Containerisation: The Future of Cloud Services, Edge Computing and AI

Containerisation, with its inherent portability, efficiency, scalability and consistency, has changed modern applications and IT infrastructure for the better. According to Red Hat’s State of Enterprise Open Source 2022 report, two-thirds of IT leaders are already running containers in their organisations. Furthermore, nearly one-third said they planned to increase their container usage in the 12 months after they were approached for the survey. These statistics reveal that containerisation is becoming the norm, and the momentum shows no signs of slowing any time soon. 

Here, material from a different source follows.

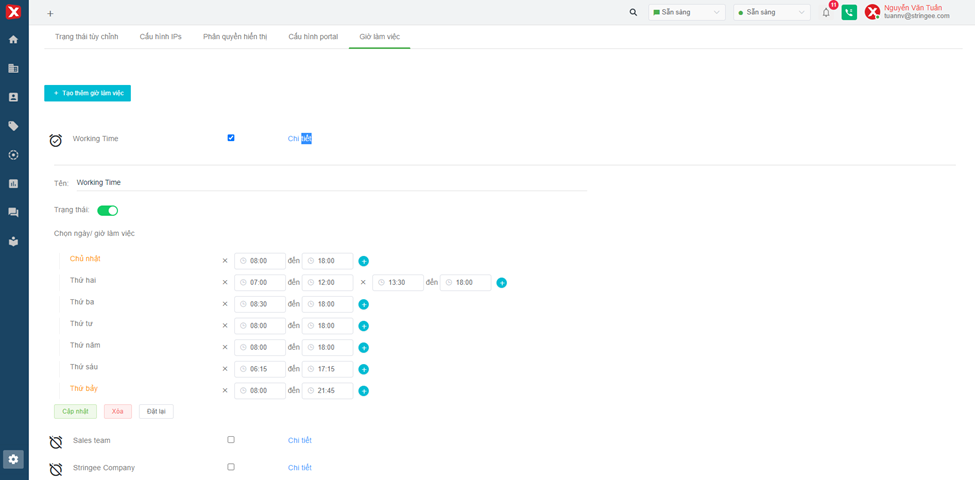
Task: Click the Tên input field
Action: point(330,183)
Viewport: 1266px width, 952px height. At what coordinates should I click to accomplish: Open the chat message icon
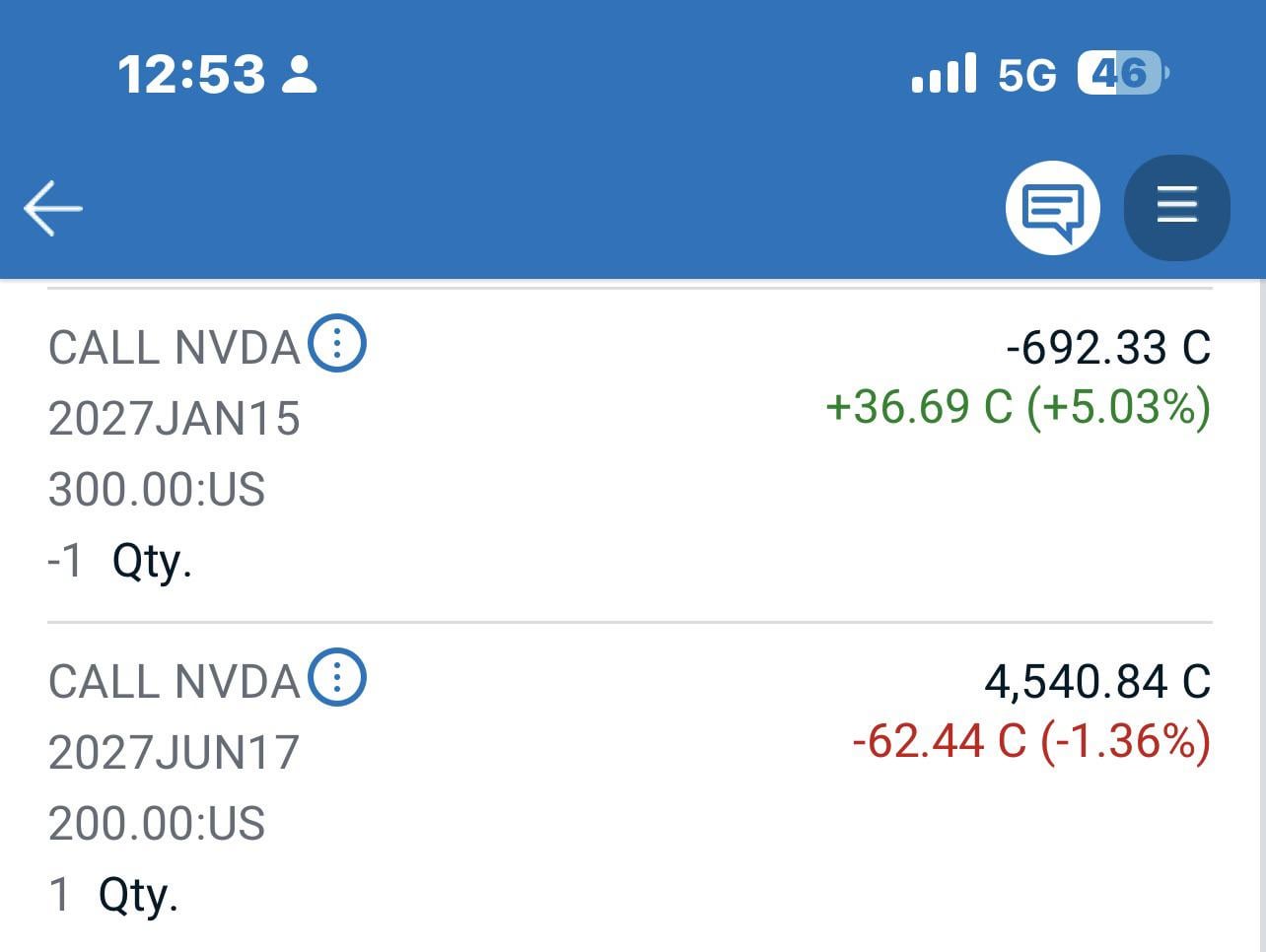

So, what can we expect from containerisation in the coming years? In this article, we will explore the potential impact of containerisation on software development and deployment in the near future.


Containerisation: What is Driving Change?

It’s undeniable that containerisation has taken the IT world by storm. But no technology stands still for long. So, what will drive containerisation changes in the coming years? Here are our predictions:

Hybrid and multi-cloud deployments

Cloud services are expanding. Hybrid and multi-cloud deployments, which span on-premises, private cloud, and multiple public cloud environments, are driving change in the containerisation space. Organisations increasingly adopt multi-cloud strategies to reduce costs and avoid vendor lock-in to allow them to stay competitive. Containers have proven essential, ensuring applications remain consistent.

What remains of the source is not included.